### Vorliegender Textauszug
NIKON D300 28 MM :: F/7.1 :: 1/30 S :: ISO 400
Auch ich komme immer in Begleitung zum Fototermin. Meine Hündin Lara sorgt stets für gute Stimmung am Set. Beim Tragen hilft sie allerdings nur selten.
Absprachen
Neben der genauen Verabredung des Fototermins, des Treffpunkts, des Honorars und der Begleitung sollte vor einem Fotoshooting stets schon klar vereinbart werden, welcher Art die Fotos sein sollen, die man zu produzieren gedenkt. Werden mit dem Modell Porträtaufnahmen vereinbart, wäre es mehr als unredlich, während des Fototermins zu fordern, es möge sich jetzt mal ausziehen und solle nicht so anstellen. So etwas geht gar nicht! Wundern Sie sich in einem solchen Fall also nicht, wenn Sie erst eine gescheuert bekommen, das Modell das Shooting abbricht und Sie hinterher im Internet an den Pranger gestellt und/oder aus Communitys ausgeschlossen werden. Besteht eine klare Absprache zwischen Fotograf und Modell, Aktaufnahmen zu produzieren, müssen auch die Aufnahmebereiche genau geklärt werden. Diese sind im fotografischen Sprachgebrauch einigermaßen klar definiert. In Communitys wie zum Beispiel der bekannten Model-Kartei () kann jedes Modell und jeder Fotograf angeben, welche Aufnahmebereiche er oder sie anbietet und wie viel man zu zeigen bereit ist.

### Untersuchte Einträge
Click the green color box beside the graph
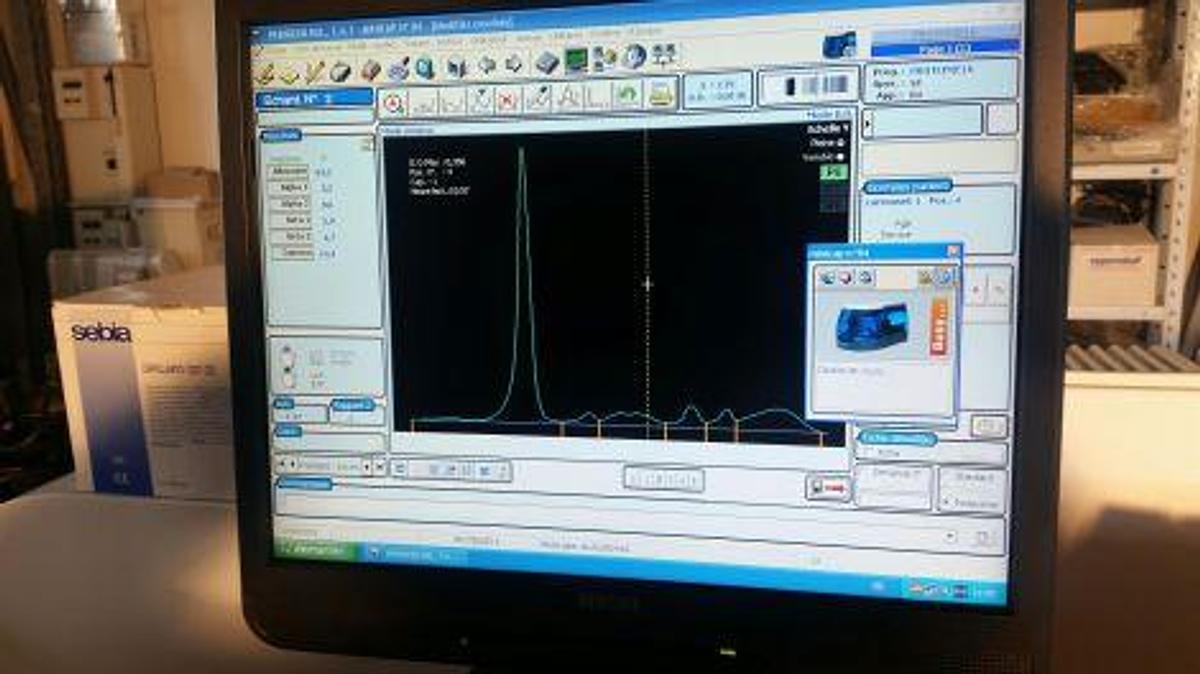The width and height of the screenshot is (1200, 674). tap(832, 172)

--

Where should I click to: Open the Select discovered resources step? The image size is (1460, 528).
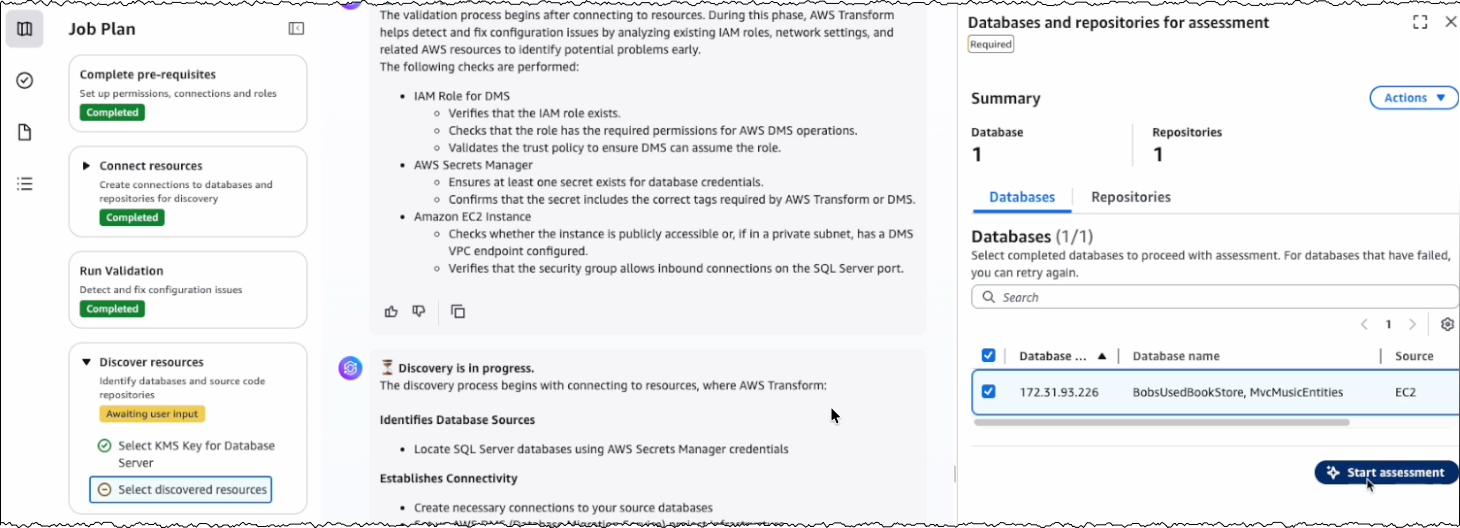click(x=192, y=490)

--

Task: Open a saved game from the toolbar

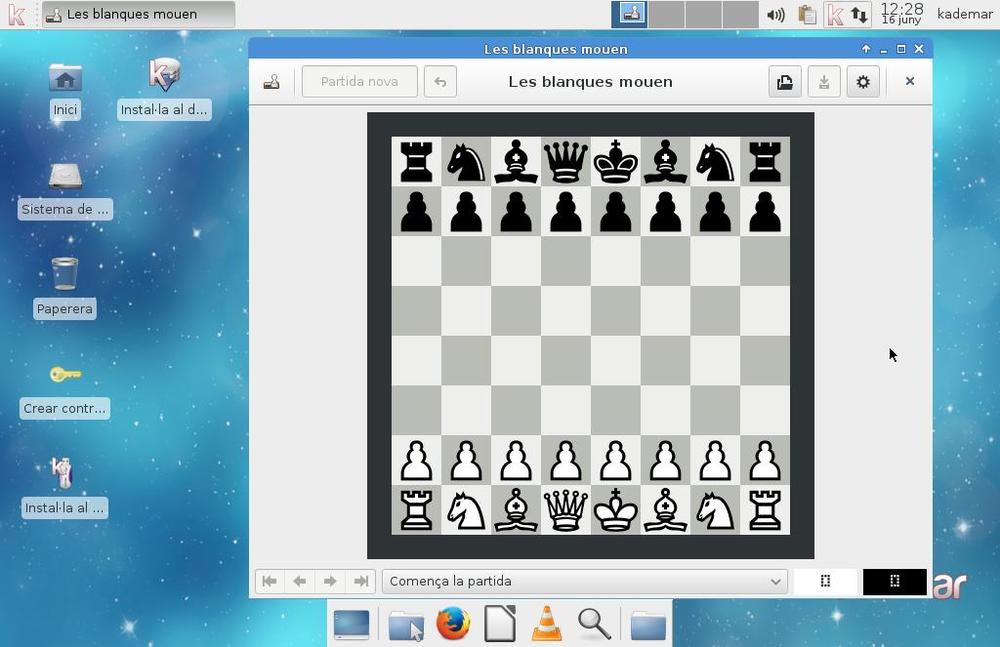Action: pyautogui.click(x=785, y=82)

### Zu erledigende Aufgaben
1) Wer sorgt laut dem Textauszug stets für gute Stimmung am Set?
2) Bitte gib den Abschnitt des Textauszugs beginnend mit „NIKON D300 28“ und weiter bis „allerdings nur selten.“ wieder und tausche dabei „Lara“ gegen „Bella“.
3) Fasse den Absatz des Textauszugs, der mit „Neben der genauen Verabredung“ beginnt, als kurze Liste zusammen, ohne seine wichtigsten Fakten wegzulassen.

### Lösungsliste
1) Die Hündin Lara.

2)
NIKON D300 28 MM :: F/7.1 :: 1/30 S :: ISO 400
Auch ich komme immer in Begleitung zum Fototermin. Meine Hündin Bella sorgt stets für gute Stimmung am Set. Beim Tragen hilft sie allerdings nur selten.

3)
- Vor einem Shooting sollte neben Termin, Treffpunkt, Honorar und Begleitung auch klar vereinbart werden, welche Art von Fotos entstehen soll.
- Sind Porträtaufnahmen vereinbart, ist es unredlich, während des Termins zu fordern, dass sich das Modell auszieht. Wer das tut, muss mit einer Ohrfeige, dem Abbruch des Shootings, Anprangerung im Internet und/oder dem Ausschluss aus Communitys rechnen.
- Bei vereinbarten Aktaufnahmen müssen auch die Aufnahmebereiche genau geklärt werden. Diese sind im fotografischen Sprachgebrauch einigermaßen klar definiert.
- In Communitys wie der Model-Kartei können Modelle und Fotografen angeben, welche Aufnahmebereiche sie anbieten und wie viel sie zu zeigen bereit sind.